• Excerpt to read
----------------------------------------
BRUSSELS, Feb. 20 (UPI) -- A $172 billion Greek bailout is likely to be OKd Monday, Germany's finance minister said as Greece's prime minister began 11th-hour talks to seal the deal.
Athens is "on the right path," Wolfgang Schaeuble said Sunday, pointing to pension cuts the Greek Cabinet approved over the weekend as enough to secure European finance ministers' approval of the loan package.
The ministers were to meet in Brussels at 3:30 p.m. local time (9:30 a.m. EST).
Schaeuble last week threatened to force Greece out of the eurozone but toned down his remarks after French Prime Minister Francois Fillon and British Foreign Secretary William Hague criticized him.
Fillon called Schaeuble's remarks "utterly irresponsible" and Hague said forcing Greece from the eurozone would be a technical nightmare.
The Greek loan package is needed to avert a government default. Athens must pay off $19.2 billion in maturing bond debt March 20 and cannot pay the money without foreign help.
----------------------------------------
• Dataset content
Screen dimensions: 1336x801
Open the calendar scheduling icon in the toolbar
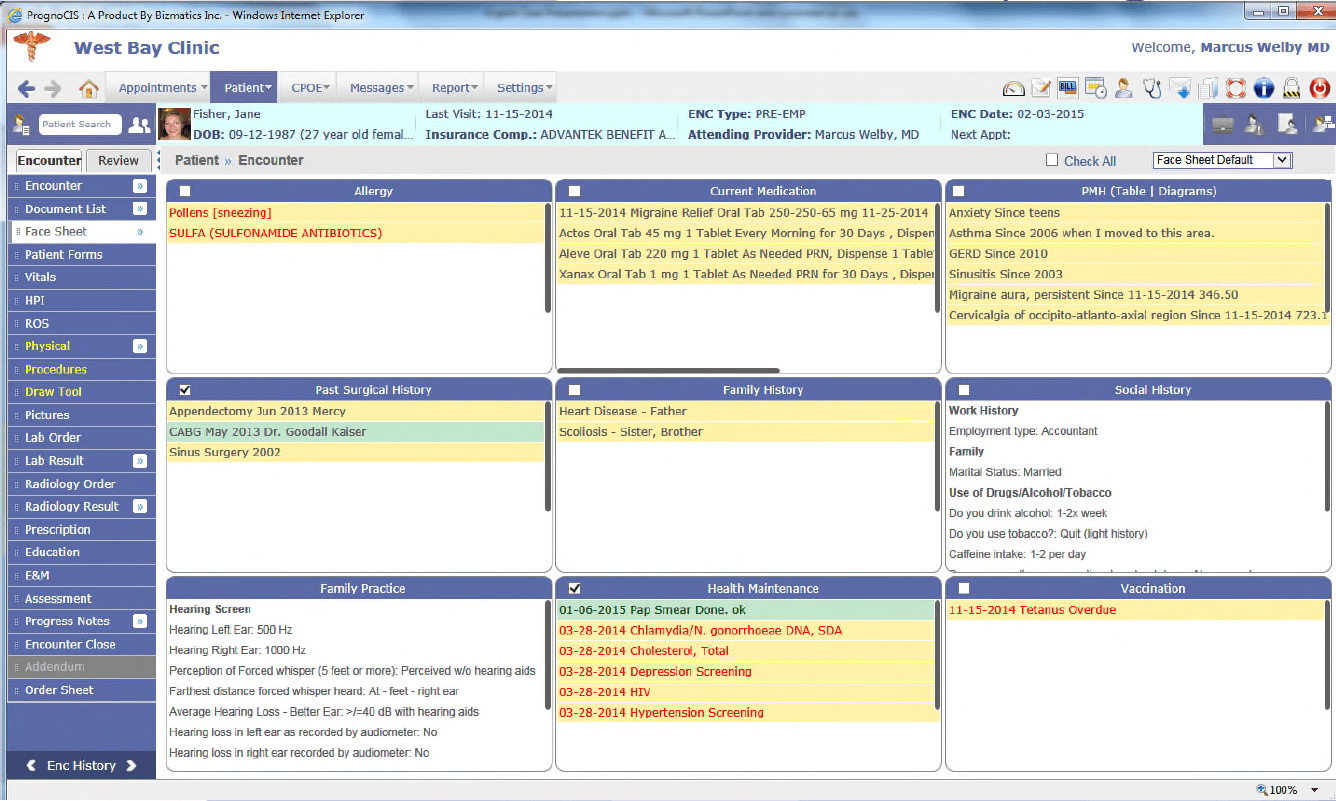(x=1094, y=88)
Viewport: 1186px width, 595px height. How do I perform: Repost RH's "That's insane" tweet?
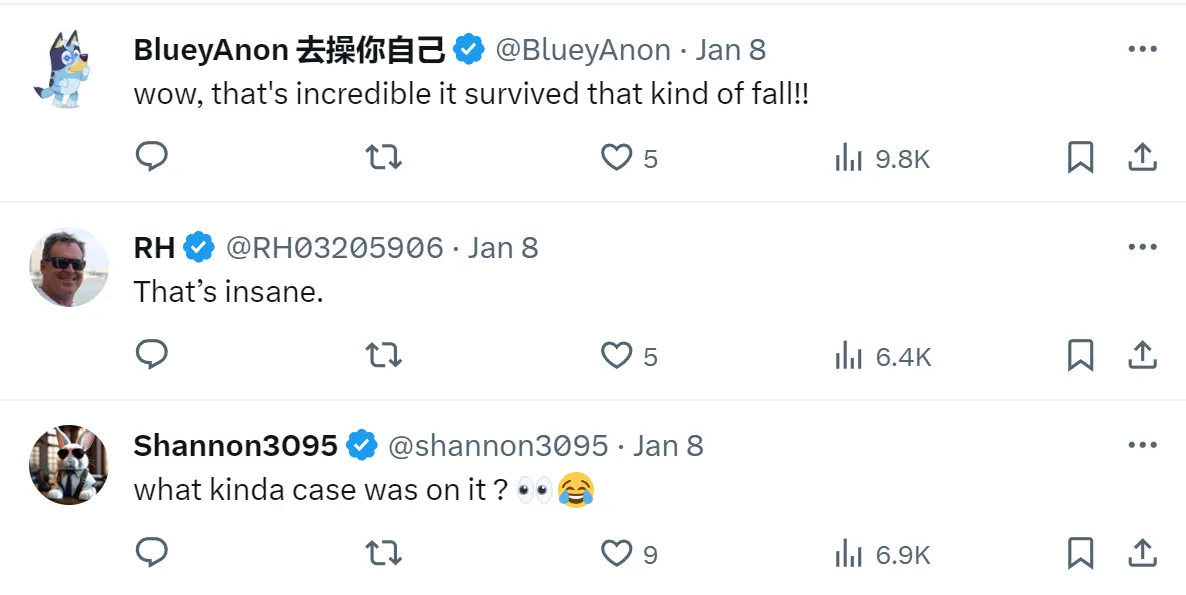coord(384,355)
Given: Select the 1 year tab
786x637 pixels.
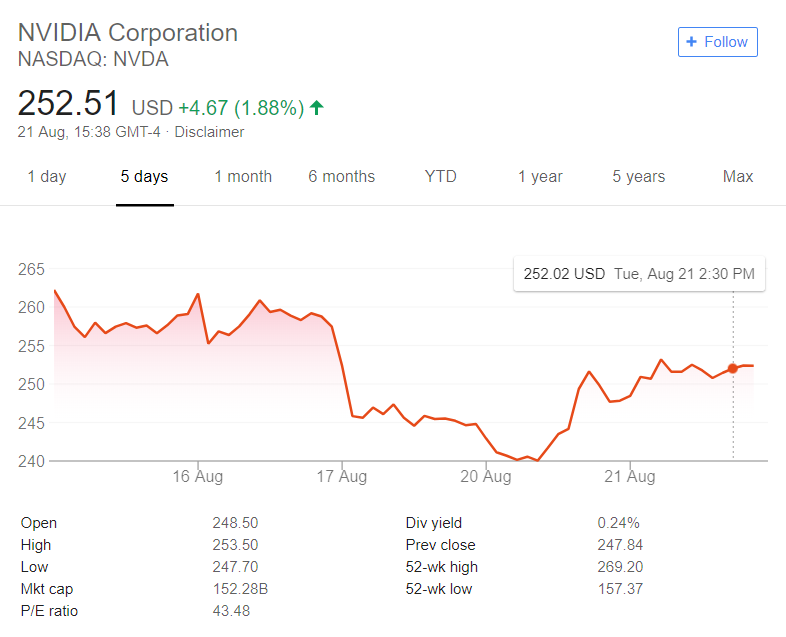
----------------------------------------
• What is expected
Rewrite the paragraph of the Greek bailout report that begins "The Greek loan package is needed" as a short list that keeps its main facts.

• Completed task
- The Greek loan package is needed to avert a government default.
- Athens must pay off $19.2 billion in maturing bond debt on March 20.
- It cannot pay that sum without foreign help.